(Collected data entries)
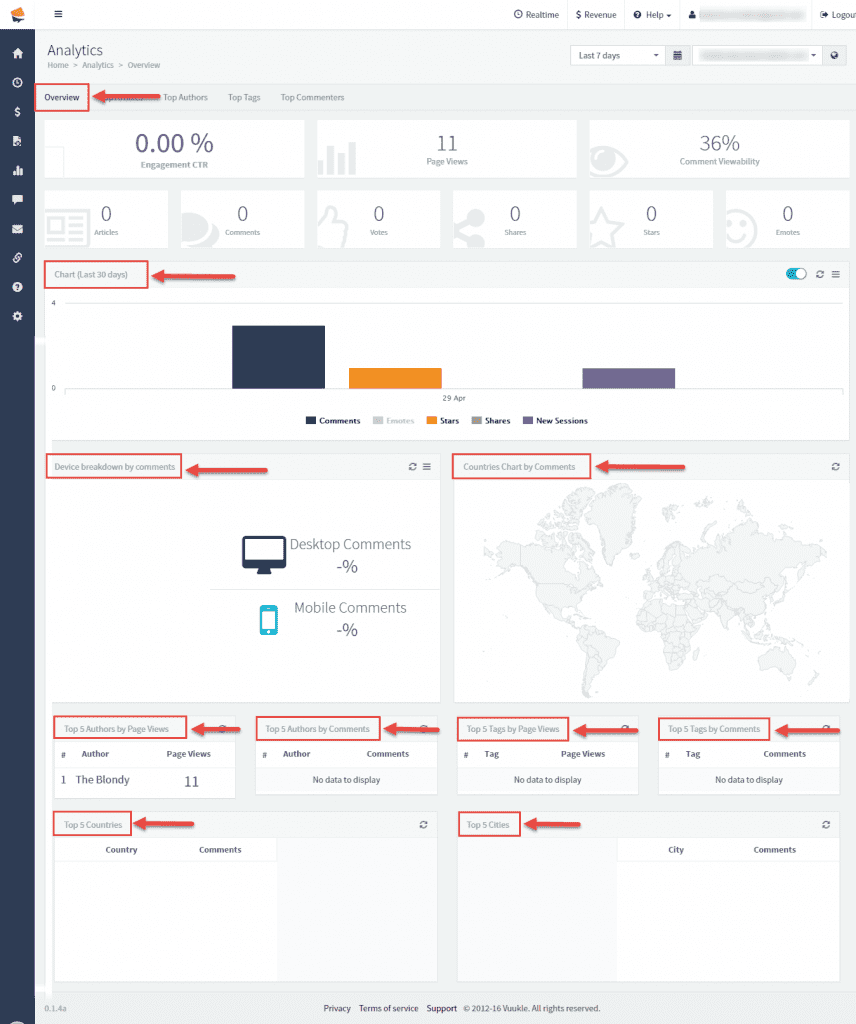Screen dimensions: 856x1024
Task: Open the settings gear in sidebar
Action: click(x=17, y=316)
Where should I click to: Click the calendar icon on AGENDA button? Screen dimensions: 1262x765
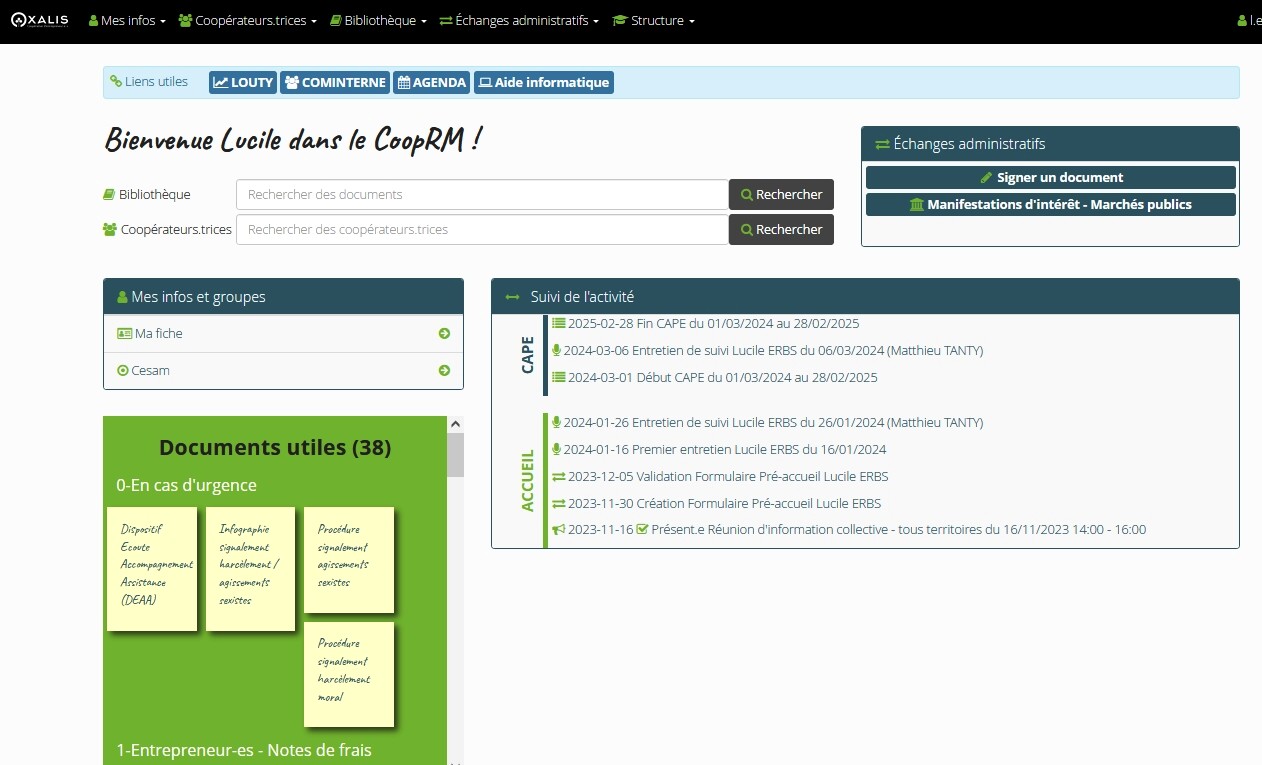pyautogui.click(x=404, y=83)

The problem: Each line from the line containing "Where should I" through the last line above must be written out exactly, and every picture must be omitted.

Exercise response:
Where should I click to: Click the calendar icon on AGENDA button? Screen dimensions: 1262x765
pyautogui.click(x=404, y=83)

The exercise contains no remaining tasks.